Миссис Брейтвейт почти что вспотела от натуги, силясь не показать, как шокирована словами принцессы. Не то чтобы она питала особую любовь к пруссакам. Миссис Брейтвейт, жена английского вига, принимала бы сторону Софии-Шарлотты практически в любом споре, если бы ей вообще хватило духа иметь своё мнение. Смутила её прямота Каролины. Впрочем, право безнаказанно говорить правду даётся принцессам при рождении вместе с титулом.
— И впрямь, девять лет, миновавшие с того прискорбного дня, были чрезвычайно насыщены событиями, — заметила миссис Брейтвейт. — Однако простому читателю ваш рассказ всё равно покажется сказкой, надо лишь заменить несколько слов. Доктор может стать волшебником, престарелая курфюрстина — королевой, и все в Англии только обрадуются такому превращению!
— Кроме якобитов, желающих ей смерти! — ответила Каролина.

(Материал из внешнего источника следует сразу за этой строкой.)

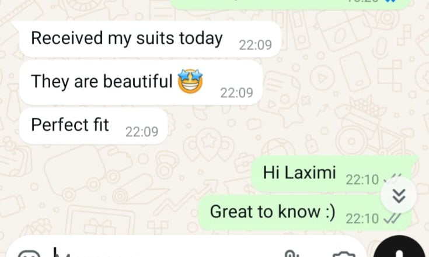This screenshot has width=429, height=257.
Task: Tap the scroll-to-bottom double chevron button
Action: pos(399,195)
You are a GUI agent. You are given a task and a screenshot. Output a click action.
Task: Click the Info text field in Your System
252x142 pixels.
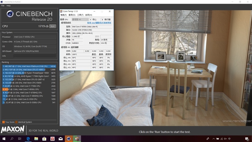[34, 55]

Это было всё равно что подставить миссис Брейтвейт ногу, когда та, подобрав юбки, на цыпочках пробирается загаженным переулком. Англичанка сбилась и порозовела, однако мысль всё-таки закончила. Как отметили все в Ганновере, включая Каролининого супруга, миссис Брейтвейт была воплощением изящества и светскости.
— Остальные персонажи и события ваших последних девяти лет — красивый и отважный принц, долгая война со злым соседом, заморское королевство, принадлежащее вам по праву, откуда приезжают гонцы…

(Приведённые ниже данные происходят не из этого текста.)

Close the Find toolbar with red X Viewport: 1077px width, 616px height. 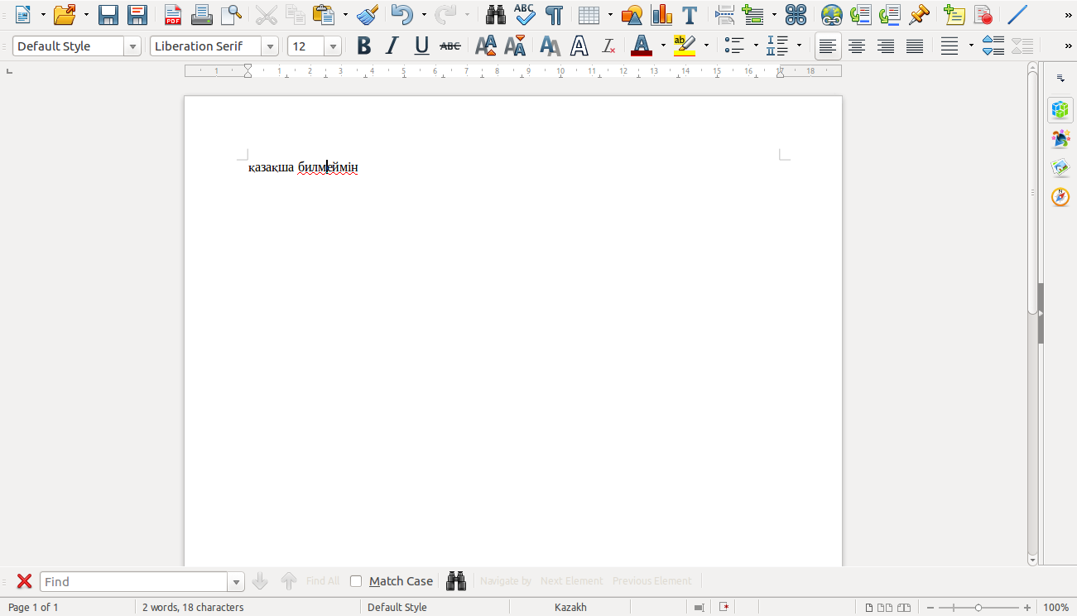pyautogui.click(x=25, y=581)
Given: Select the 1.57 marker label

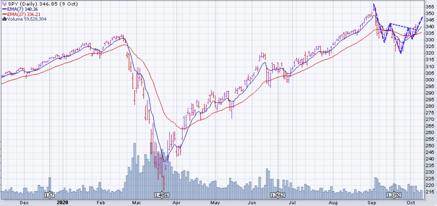Looking at the screenshot, I should (49, 195).
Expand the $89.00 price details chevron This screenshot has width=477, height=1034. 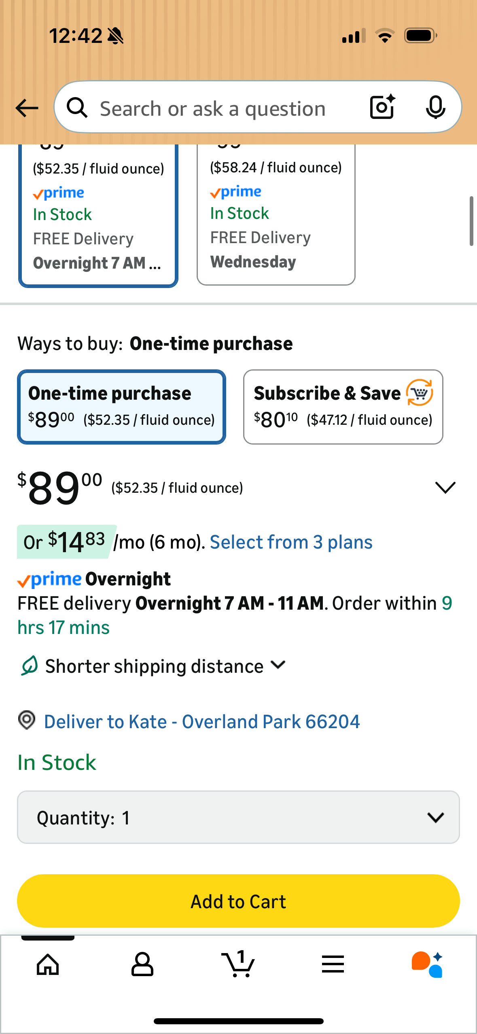pos(445,487)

— Гонцы, — повторила Каролина, — но и другие лица, которым не место в сказке.
Однако отношения принцессы и непринцессы определяются не тем, что принцесса на самом деле думает и чувствует, а неким ритуалом, призванным обеспечить устойчивое существование двора и, шире, всего человеческого рода. В этом смысле Каролина, венчанная супруга Георга-Августа, получившая от матери редчайшую способность производить новых принцев и принцесс, была Гёрой, а миссис Брейтвейт — пастушкой, катавшейся по траве с Зевсом. Предполагалось, что Каролина будет время от времени указывать миссис Брейтвейт на её место, а та — кротко сносить унижение. А как же иначе, если внукам Каролины предстоит править Британской империей, а Брейтвейтам — губить себя джином и проигрываться в затхлых лондонских гостиных.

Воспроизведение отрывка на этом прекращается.